## Aim of the exercise
Would you print the lines below exactly, beginning at the line that has "This screenshot has height=376, width=670." and stopping after the line that has "Click the Save annotation button"? Only those lines, and no pictures.

## Given data
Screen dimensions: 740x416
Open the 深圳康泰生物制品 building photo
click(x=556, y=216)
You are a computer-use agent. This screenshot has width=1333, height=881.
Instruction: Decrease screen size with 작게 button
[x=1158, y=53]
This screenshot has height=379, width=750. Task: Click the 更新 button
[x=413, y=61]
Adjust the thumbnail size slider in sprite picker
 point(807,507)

--

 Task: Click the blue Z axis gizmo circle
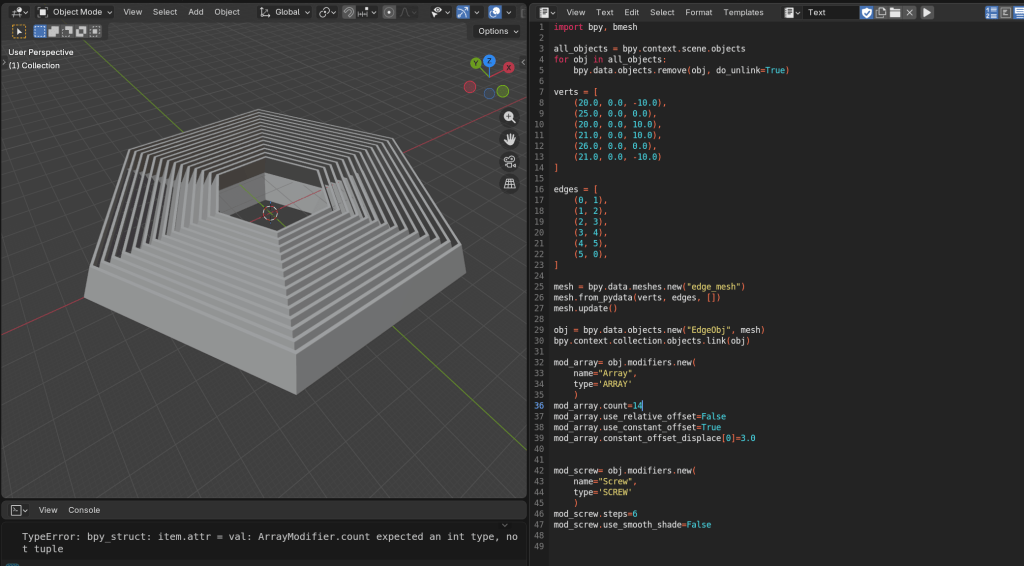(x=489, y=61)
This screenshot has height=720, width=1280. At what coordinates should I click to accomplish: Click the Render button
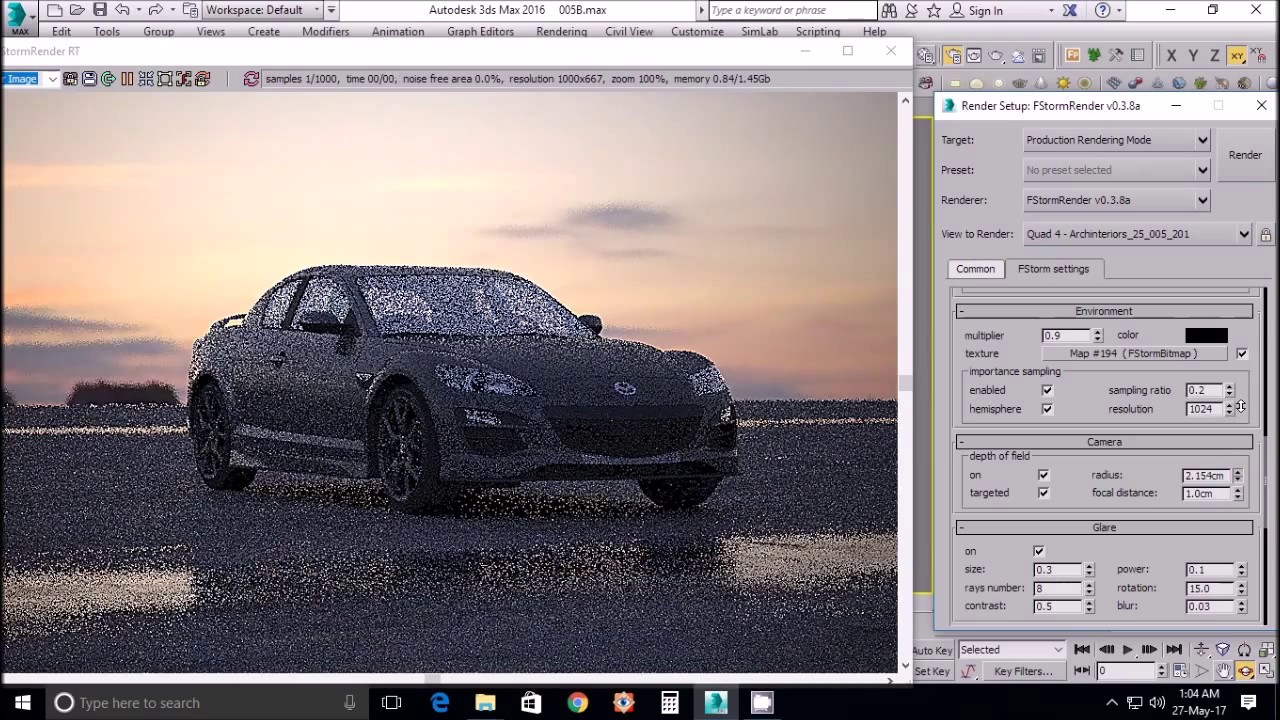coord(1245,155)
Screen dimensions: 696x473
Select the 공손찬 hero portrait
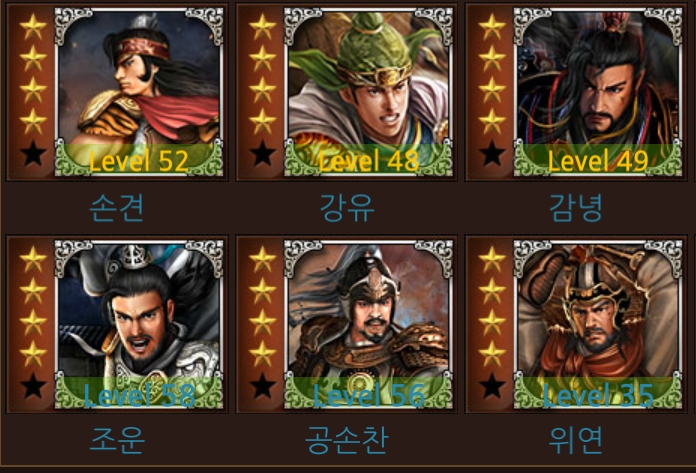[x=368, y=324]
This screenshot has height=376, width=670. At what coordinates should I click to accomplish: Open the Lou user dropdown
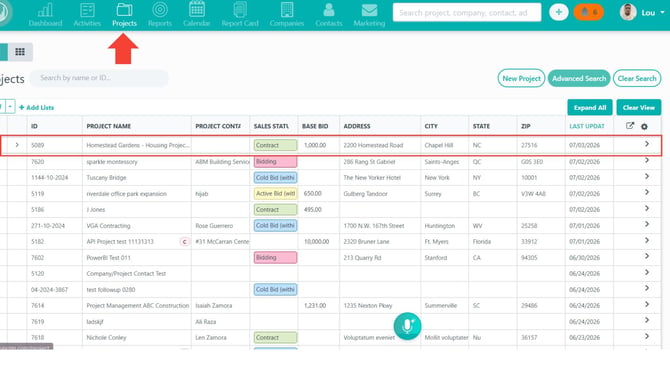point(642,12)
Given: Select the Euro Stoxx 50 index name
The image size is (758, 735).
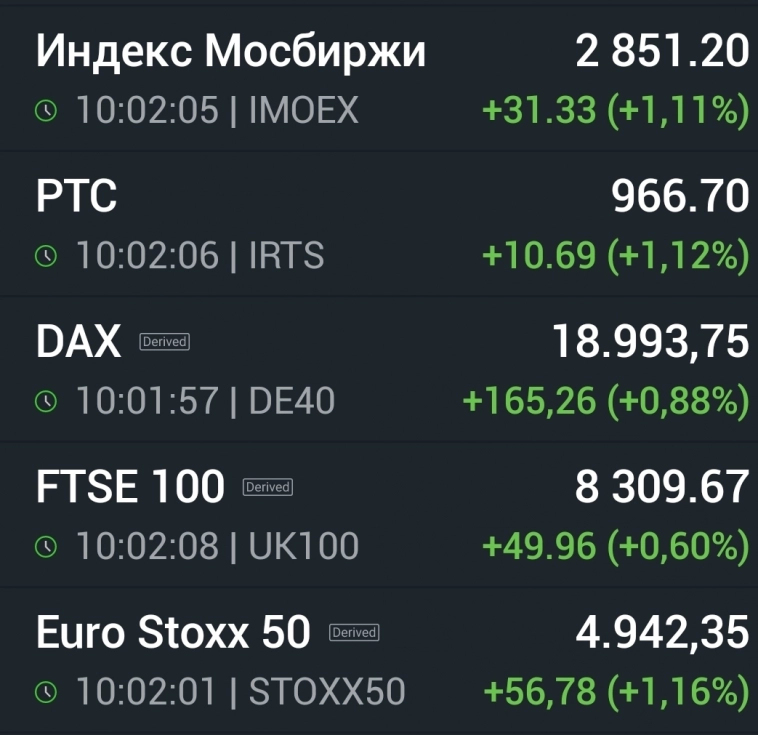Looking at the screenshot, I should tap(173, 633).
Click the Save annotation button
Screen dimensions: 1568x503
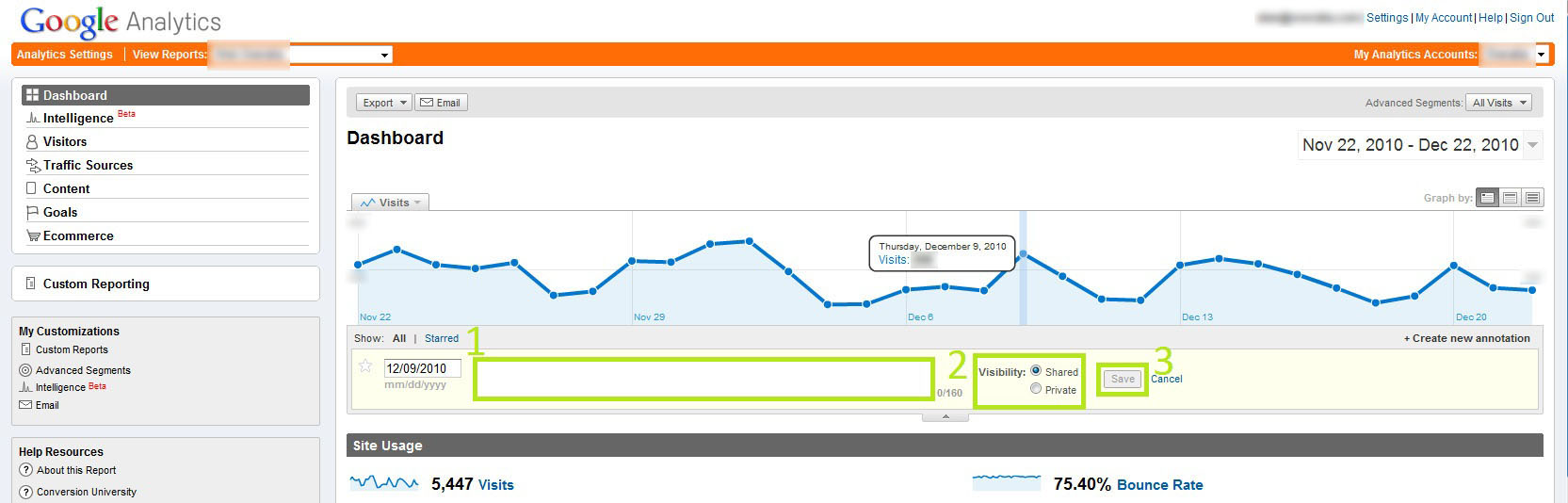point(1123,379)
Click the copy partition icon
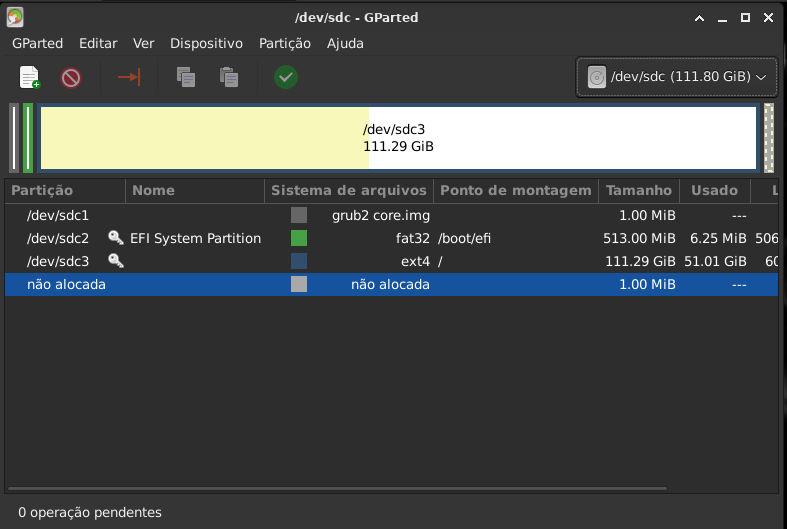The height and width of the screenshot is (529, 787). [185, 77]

---

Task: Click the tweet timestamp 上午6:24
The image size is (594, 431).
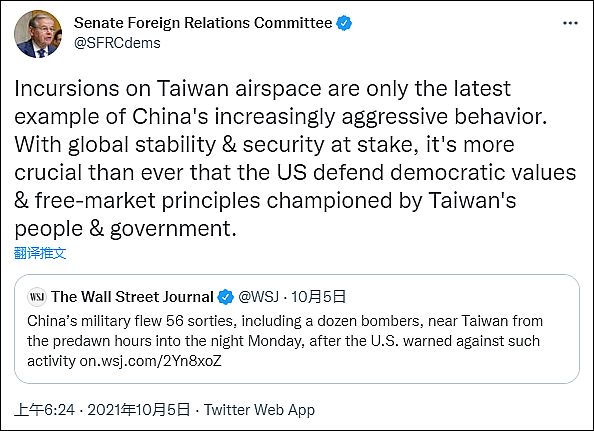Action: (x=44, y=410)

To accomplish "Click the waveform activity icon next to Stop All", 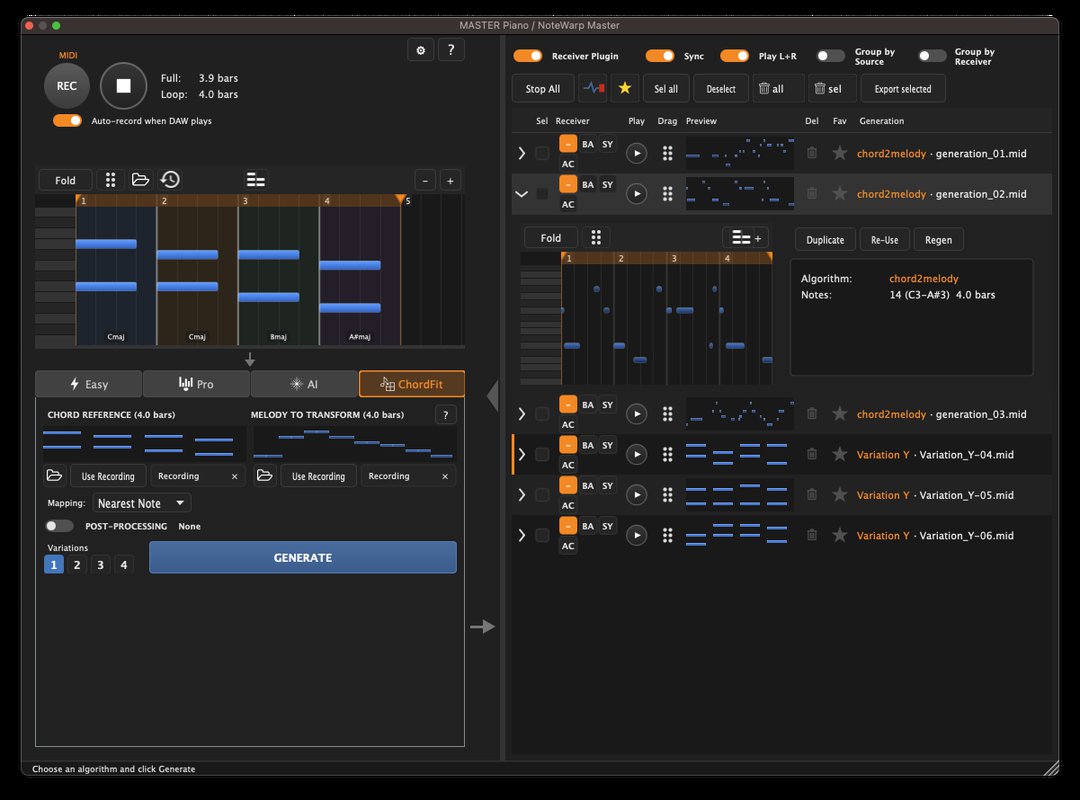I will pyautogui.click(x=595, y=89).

## Answer to this problem
This screenshot has height=376, width=670. At what coordinates should I click to accomplish: Open the Lou user dropdown
point(642,12)
Given: Select the Euro Stoxx 50 index name
The image size is (758, 735).
Looking at the screenshot, I should tap(173, 633).
Click the Save annotation button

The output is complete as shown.